Exercise instructions:
Repeat the lines below exactly as written, please, from the line with "The image size is (651, 339)." to the line with "Zoom out on", both lines included, and no others.

(Stored records)
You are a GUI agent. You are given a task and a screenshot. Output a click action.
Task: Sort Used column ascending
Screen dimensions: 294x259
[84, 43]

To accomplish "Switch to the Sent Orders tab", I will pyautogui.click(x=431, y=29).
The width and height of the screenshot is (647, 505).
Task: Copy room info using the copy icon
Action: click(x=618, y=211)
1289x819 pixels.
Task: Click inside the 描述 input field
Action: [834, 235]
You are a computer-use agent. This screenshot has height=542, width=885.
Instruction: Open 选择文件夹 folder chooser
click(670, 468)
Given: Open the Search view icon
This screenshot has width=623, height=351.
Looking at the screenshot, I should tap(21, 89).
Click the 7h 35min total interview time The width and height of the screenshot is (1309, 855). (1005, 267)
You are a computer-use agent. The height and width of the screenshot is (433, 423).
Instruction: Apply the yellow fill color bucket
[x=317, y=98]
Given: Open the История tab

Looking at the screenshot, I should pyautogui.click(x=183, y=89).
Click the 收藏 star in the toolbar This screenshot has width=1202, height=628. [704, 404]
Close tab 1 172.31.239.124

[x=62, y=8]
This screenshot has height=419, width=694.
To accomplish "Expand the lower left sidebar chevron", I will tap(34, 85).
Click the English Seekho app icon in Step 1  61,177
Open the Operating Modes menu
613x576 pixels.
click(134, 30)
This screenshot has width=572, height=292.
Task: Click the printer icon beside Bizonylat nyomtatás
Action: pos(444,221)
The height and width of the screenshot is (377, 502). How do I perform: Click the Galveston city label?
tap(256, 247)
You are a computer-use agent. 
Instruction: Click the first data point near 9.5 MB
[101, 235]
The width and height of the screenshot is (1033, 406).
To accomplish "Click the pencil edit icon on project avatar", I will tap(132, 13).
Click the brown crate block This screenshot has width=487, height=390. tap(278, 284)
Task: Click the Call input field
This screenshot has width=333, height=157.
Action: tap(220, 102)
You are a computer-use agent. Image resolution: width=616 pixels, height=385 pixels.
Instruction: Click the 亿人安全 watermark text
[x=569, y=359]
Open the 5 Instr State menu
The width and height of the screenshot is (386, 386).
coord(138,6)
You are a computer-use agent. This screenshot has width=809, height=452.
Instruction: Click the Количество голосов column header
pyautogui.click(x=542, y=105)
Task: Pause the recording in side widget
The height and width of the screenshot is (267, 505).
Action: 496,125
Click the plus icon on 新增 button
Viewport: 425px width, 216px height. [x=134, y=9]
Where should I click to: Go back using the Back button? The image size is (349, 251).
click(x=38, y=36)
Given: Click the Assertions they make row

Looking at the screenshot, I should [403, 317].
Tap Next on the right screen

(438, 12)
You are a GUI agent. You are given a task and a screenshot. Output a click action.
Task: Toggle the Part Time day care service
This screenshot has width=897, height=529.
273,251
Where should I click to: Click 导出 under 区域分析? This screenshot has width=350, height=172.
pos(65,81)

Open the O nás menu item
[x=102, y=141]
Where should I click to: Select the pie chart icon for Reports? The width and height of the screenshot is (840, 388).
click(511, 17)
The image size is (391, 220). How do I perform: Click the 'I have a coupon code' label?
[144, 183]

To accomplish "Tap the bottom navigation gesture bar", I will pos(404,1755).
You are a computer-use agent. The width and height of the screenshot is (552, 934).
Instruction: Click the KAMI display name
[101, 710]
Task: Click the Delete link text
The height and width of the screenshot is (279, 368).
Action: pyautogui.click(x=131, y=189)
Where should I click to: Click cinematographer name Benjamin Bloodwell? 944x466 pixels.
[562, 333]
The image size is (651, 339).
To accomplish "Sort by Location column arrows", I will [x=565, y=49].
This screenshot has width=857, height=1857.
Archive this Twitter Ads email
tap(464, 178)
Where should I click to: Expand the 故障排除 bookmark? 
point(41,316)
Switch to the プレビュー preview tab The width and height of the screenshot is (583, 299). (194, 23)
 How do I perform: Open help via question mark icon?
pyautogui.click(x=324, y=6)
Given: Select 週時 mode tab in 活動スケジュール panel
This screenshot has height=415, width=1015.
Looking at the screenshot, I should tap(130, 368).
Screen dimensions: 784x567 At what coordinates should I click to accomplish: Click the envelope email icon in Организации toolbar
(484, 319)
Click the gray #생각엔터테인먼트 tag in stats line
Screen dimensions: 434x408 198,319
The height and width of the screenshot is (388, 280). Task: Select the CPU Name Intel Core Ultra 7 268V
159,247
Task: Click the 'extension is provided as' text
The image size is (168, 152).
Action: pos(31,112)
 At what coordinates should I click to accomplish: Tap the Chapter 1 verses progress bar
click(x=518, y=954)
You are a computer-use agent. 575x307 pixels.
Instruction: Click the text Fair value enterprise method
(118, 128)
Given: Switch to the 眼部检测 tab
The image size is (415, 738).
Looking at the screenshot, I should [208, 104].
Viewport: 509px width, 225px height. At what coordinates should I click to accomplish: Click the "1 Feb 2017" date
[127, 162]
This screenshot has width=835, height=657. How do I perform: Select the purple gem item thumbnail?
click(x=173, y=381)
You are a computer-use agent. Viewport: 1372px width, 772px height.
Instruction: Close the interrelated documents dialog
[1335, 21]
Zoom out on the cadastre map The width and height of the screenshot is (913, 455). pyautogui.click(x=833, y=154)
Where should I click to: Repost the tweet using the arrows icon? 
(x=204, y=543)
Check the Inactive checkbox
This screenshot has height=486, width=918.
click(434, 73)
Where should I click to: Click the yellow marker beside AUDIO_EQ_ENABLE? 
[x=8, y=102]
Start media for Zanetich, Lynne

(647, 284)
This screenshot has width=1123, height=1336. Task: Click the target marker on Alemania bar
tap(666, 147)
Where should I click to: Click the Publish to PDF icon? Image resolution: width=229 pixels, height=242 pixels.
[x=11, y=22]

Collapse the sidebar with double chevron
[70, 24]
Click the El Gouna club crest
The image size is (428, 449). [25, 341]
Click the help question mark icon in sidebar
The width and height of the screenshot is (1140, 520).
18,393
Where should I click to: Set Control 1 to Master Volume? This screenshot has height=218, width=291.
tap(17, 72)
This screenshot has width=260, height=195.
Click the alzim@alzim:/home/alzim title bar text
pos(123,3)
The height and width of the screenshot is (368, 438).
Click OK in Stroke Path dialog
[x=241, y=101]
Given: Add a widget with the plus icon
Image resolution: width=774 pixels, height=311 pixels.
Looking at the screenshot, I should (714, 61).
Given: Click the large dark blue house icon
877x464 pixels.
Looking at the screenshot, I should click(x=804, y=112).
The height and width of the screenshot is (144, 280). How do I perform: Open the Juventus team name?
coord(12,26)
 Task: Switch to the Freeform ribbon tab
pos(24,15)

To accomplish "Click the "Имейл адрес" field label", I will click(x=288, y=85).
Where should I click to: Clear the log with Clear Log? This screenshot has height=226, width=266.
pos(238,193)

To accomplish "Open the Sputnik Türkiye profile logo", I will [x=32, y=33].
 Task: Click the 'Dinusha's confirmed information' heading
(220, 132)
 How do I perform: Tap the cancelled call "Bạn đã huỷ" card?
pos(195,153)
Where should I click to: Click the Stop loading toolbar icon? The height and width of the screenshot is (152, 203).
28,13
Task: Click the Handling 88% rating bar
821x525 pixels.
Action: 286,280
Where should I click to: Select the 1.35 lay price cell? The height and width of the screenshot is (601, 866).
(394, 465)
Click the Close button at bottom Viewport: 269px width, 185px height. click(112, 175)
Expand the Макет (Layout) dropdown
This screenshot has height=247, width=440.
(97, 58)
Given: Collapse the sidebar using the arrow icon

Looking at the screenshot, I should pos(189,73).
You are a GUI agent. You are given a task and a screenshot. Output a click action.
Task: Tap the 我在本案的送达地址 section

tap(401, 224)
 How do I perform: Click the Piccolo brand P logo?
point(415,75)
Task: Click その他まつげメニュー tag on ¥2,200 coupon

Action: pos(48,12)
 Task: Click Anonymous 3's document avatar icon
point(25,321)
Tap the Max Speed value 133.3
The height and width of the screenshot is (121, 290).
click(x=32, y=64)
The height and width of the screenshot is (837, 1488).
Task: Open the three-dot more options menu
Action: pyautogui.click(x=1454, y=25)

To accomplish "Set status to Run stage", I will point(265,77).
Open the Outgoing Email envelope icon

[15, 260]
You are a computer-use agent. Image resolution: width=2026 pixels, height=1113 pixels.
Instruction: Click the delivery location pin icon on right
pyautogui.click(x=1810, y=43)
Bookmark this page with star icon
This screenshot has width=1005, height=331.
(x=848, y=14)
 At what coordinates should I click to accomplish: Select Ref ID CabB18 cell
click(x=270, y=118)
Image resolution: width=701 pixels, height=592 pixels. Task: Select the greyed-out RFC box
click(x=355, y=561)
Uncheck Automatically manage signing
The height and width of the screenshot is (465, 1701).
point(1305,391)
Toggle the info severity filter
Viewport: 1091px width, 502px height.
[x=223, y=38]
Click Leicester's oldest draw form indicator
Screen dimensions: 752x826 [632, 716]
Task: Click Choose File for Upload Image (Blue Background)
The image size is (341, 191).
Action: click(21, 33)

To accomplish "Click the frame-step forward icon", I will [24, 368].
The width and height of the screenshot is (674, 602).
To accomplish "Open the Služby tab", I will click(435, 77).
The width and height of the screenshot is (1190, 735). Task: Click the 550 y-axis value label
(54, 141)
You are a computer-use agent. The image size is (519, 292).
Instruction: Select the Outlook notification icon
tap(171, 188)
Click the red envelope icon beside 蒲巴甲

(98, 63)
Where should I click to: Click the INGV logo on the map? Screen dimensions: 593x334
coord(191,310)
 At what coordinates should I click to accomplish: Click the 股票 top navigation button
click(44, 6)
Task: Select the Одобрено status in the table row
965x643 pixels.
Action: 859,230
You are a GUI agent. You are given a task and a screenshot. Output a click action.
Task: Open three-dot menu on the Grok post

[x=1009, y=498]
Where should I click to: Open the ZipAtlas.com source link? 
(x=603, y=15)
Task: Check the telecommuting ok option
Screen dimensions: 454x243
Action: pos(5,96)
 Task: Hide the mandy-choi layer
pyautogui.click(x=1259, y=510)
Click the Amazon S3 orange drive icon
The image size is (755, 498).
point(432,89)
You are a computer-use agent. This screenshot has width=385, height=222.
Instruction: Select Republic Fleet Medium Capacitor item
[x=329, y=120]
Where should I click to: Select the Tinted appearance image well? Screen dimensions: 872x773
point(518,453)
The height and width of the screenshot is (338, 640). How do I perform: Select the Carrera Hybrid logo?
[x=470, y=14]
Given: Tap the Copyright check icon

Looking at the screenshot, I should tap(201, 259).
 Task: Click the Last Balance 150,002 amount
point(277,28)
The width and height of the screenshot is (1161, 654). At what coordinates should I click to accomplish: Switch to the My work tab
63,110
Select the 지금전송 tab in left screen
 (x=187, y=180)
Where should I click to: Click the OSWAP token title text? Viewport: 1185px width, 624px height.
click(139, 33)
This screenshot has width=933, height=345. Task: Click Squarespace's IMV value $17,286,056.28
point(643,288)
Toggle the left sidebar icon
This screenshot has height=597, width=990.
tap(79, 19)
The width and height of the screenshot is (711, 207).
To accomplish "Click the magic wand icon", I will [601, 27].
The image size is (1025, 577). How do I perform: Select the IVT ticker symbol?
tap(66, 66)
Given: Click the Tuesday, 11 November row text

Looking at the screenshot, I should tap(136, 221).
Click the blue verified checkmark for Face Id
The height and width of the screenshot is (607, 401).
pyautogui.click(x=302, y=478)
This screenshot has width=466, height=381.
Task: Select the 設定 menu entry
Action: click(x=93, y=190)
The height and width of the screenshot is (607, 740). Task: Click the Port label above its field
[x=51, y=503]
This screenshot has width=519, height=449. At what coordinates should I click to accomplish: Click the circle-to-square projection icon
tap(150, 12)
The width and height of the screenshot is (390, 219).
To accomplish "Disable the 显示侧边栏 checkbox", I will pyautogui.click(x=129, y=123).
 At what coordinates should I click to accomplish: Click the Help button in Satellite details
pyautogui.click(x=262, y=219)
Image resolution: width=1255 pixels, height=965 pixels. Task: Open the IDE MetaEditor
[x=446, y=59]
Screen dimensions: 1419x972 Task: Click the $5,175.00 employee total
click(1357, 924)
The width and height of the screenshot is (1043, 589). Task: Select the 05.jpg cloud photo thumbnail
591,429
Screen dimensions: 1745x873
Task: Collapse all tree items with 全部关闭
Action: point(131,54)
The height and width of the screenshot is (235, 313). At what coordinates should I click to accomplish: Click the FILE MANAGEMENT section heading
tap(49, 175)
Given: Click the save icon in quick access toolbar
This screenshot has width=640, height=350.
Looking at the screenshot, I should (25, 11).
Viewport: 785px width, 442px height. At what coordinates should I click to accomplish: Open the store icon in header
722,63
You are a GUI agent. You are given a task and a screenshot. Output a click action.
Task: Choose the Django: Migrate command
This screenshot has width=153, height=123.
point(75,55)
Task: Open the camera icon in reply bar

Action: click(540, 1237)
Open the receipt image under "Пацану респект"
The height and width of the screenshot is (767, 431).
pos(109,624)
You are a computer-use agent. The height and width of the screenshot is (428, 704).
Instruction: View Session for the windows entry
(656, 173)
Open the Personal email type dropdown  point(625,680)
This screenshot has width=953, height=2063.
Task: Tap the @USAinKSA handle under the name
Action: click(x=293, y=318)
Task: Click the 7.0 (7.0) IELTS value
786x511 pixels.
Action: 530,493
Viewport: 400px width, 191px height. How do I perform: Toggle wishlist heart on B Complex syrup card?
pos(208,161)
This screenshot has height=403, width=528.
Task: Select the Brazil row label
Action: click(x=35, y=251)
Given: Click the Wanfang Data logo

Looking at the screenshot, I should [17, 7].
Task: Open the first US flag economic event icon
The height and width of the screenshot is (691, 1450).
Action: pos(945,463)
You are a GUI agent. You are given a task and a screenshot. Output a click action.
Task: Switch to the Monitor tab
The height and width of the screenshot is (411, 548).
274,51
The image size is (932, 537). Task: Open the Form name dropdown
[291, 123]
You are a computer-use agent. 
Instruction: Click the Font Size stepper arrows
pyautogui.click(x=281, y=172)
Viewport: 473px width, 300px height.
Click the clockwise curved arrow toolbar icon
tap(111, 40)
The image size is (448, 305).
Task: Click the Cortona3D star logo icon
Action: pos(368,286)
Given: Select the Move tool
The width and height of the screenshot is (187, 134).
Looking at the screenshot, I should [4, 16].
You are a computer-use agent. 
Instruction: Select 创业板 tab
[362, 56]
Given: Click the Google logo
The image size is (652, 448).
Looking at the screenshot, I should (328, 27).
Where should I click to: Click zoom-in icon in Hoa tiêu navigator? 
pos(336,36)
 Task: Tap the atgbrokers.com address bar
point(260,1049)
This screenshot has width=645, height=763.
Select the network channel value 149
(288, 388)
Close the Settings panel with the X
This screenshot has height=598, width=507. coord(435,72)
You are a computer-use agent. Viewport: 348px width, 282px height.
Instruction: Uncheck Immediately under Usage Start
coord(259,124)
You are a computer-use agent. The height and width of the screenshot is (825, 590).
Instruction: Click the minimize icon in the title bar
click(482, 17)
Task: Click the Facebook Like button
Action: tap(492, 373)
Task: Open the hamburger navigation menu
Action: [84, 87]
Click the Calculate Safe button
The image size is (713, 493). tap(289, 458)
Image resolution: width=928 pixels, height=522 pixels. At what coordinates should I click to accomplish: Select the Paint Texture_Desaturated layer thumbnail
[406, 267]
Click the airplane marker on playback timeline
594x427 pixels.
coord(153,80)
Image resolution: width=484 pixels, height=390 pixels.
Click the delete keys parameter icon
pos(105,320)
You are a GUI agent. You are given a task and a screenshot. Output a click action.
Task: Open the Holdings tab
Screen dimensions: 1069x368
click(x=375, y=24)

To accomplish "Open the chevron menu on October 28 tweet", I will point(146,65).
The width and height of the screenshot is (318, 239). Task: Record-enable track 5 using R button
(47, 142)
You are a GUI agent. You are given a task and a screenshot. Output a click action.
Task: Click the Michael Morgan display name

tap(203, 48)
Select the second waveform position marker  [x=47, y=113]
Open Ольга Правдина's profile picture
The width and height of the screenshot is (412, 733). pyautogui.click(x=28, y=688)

Written solution:
The image size is (651, 339).
To accomplish "Sort by Location column arrows", I will [x=565, y=49].
This screenshot has width=857, height=1857.
Archive this Twitter Ads email
tap(464, 178)
Where should I click to: Expand the 故障排除 bookmark? 
point(41,316)
Switch to the プレビュー preview tab The width and height of the screenshot is (583, 299). (194, 23)
 How do I perform: Open help via question mark icon?
pyautogui.click(x=324, y=6)
Given: Select 週時 mode tab in 活動スケジュール panel
This screenshot has height=415, width=1015.
Looking at the screenshot, I should tap(130, 368).
Screen dimensions: 784x567 At what coordinates should I click to accomplish: Click the envelope email icon in Организации toolbar
(484, 319)
Click the gray #생각엔터테인먼트 tag in stats line
Screen dimensions: 434x408 198,319
The height and width of the screenshot is (388, 280). Task: Select the CPU Name Intel Core Ultra 7 268V
159,247
Task: Click the 'extension is provided as' text
The image size is (168, 152).
Action: pos(31,112)
 At what coordinates should I click to accomplish: Tap the Chapter 1 verses progress bar
click(x=518, y=954)
You are a computer-use agent. 575x307 pixels.
Instruction: Click the text Fair value enterprise method
(118, 128)
Given: Switch to the 眼部检测 tab
The image size is (415, 738).
Looking at the screenshot, I should [208, 104].
Viewport: 509px width, 225px height. At what coordinates should I click to accomplish: Click the "1 Feb 2017" date
[127, 162]
This screenshot has width=835, height=657. How do I perform: Select the purple gem item thumbnail?
click(x=173, y=381)
You are a computer-use agent. Viewport: 1372px width, 772px height.
Instruction: Close the interrelated documents dialog
[1335, 21]
Zoom out on the cadastre map The width and height of the screenshot is (913, 455). pyautogui.click(x=833, y=154)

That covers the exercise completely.